I came to sound not through schooling or some clean-lined plan, but because nothing else held me the way it did - not the language of pictures, not the quiet safety of stable work, but the way music moved through a room and how a machine could be made to remember it. I was always good with machines. I was always deep in music. So I began alone, in the soft claustrophobia of bedrooms and borrowed microphones, not knowing what I was doing, only that no one else could capture the music I heard inside me. Education followed like it often does: late, hard-earned, and after the need had already planted itself.
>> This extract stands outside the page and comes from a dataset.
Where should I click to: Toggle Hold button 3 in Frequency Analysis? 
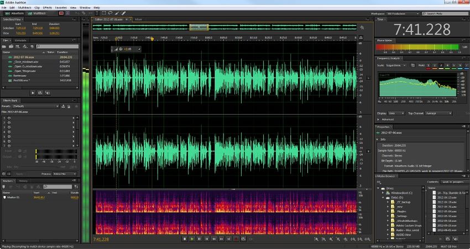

Three countries across two continents in twelve years, and each time the work began again from nothing. The name, the clients, the trust - they don’t travel with you. You carry only your hands and your hunger and start over. That’s the hardest part: not the mix, not the noise, but staying alive long enough to keep chasing what pulled you into this in the first place.

I record, I mix, I design sound. I’ve worked with musicians, with bands, with theatre, and with the screens that never stop flickering. I’ve learned the language of machines - Pro Tools, Dante, QLab - compressors and EQs, analog and digital consoles, like a man learns the feel of his own skin. These are just tools, just shapes on a map to something deeper, something raw. The acclaimed Abandoned Sessions is one landmark, yes, but it’s the session I’ve yet to make that lingers most in my mind - the sound of a grand piano falling fourteen stories to the pavement, the impact, the decay, and the silence that would follow.

Silence is not the absence of sound. It is the place where sound is born and where it dies. It holds the shape of a song when no one is playing. I listen for the perfect drum sound, for guitars whose shape you can see, whose sound feels like something alive, made of both light and shadow. I listen for moments that can’t be recaptured, that fade before you know you’re chasing them.

And when the work ends, when the noise has died down, I still write. Not just songs, but something longer - something that’s been trailing me for thirteen years now: a book that may never be written, but that keeps me company anyway. I carry it, like I carry everything else - the unfinished songs, the sounds that never quite found their place, the spaces where the echoes refuse to fade. This isn’t a job. It’s a condition. It’s how I mark the hours.